Readelf will give us some more detailed information:

ELF Header:
  Magic:   7f 45 4c 46 01 02 01 00 00 00 00 00 00 00 00 00 
  Class:                             ELF32
  Data:                              2's complement, big endian
  Version:                           1 (current)
  OS/ABI:                            UNIX - System V
  ABI Version:                       0
  Type:                              EXEC (Executable file)
  Machine:                           MIPS R3000
  Version:                           0x1
  Entry point address:               0x4052a0
  Start of program headers:          52 (bytes into file)
  Start of section headers:          0 (bytes into file)
  Flags:                             0x1007, noreorder, pic, cpic, o32, mips1
  Size of this header:               52 (bytes)
  Size of program headers:           32 (bytes)
  Number of program headers:         6
  Size of section headers:           0 (bytes)
  Number of section headers:         0
  Section header string table index: 0

Sure enough, the section headers had been stripped out of the ELF binary. This is commonly done by tools such as sstrip in order to save precious storage space on embedded devices, and since section headers are not required in order to execute the program this shouldn’t prevent Qemu from loading the binary.

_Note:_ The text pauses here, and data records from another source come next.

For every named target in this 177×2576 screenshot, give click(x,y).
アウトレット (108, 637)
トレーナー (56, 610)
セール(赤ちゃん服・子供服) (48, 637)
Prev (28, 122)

A quick grep of Qemu’s source quickly found the culprit in linux-user/elfload.c:

static bool elf_check_ehdr(struct elfhdr *ehdr)
{
    return (elf_check_arch(ehdr->e_machine)
            && ehdr->e_ehsize == sizeof(struct elfhdr)
            && ehdr->e_phentsize == sizeof(struct elf_phdr)
            && ehdr->e_shentsize == sizeof(struct elf_shdr)
            && (ehdr->e_type == ET_EXEC || ehdr->e_type == ET_DYN));
}

Even though section headers aren’t required to load an ELF file, the elf_check_ehdr function expects the section header size to equal the size of the elf_shdr structure; simply commenting out this line and re-compiling did the trick:

eve@eve:~/firmware$ sudo chroot . ./qemu-mips bin/ls 
bin        lib        qemu-mips  tmp       var
dev        home       sbin       usr       

A patch has been submitted, but if you need this to work now it’s a quick and easy fix.